Transcript (ENGLISH):
Interviewer:
Some people use words like spirituality or religion to describe it. What role do these things, or is
there another aspect since you come out of the psychology area as well, is there another way to
talk about this? Or is really as you go into this a matter of spirit or religion?
Stanislav Grof:
Well for me, spirituality and religion are two very different things. When we started I had the
good fate to be part of a small group that actually formulated the basic principles of
transpersonal psychology with Abe Maslow and Tony Sutich and Sonya Margulies and Jim
Fadiman and other people. So when we started transpersonal psychology, the idea is to bring
into a synthesis the best of spirituality and the best of science. That doesn’t mean that you can
integrate the dogmas of organized religions. That’s more interesting from the history of religion.

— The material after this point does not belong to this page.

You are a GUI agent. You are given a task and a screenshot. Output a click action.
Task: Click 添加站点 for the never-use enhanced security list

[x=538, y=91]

But you can be very spiritual and have no religion whatsoever. Or you can be very religious and
it’s very hard to find any spirituality in it. So for me spirituality is something that’s very personal.
It’s about my relationship to the cosmos, to the universe. Something that doesn’t require a
church, doesn’t require a temple, a synagogue. This is where your temple is your body or
nature. It’s also about discovering the divine within, discovering your own divinity and the
divinity of everything else. It’s universal. It’s all encompassing. It includes nature, it includes
other species and so on. Quite different from most of organized religions. What an organized
religion does, it usually starts from transpersonal experiences. All the founders, all the early
disciples, all the prophets, they actually have experiences of the transpersonal realms. But then
when religion becomes organized, it becomes something else. It frequently loses the
connection to the spiritual source. Then it becomes something that’s concerned about secular
things. You know about money, properties, hierarchies and so on. You can be very big in the
hierarchy of a religion without ever having any spiritual experiences.
So what spirituality really does, and you find it in the mystical branches of all religions – the
Christian mystics, the Sufis, the Hassidic Jews, and so on – but you have actual practice, when
you meditate and you spend time in prayers and fasting and stuff like that. And you have direct
experiences.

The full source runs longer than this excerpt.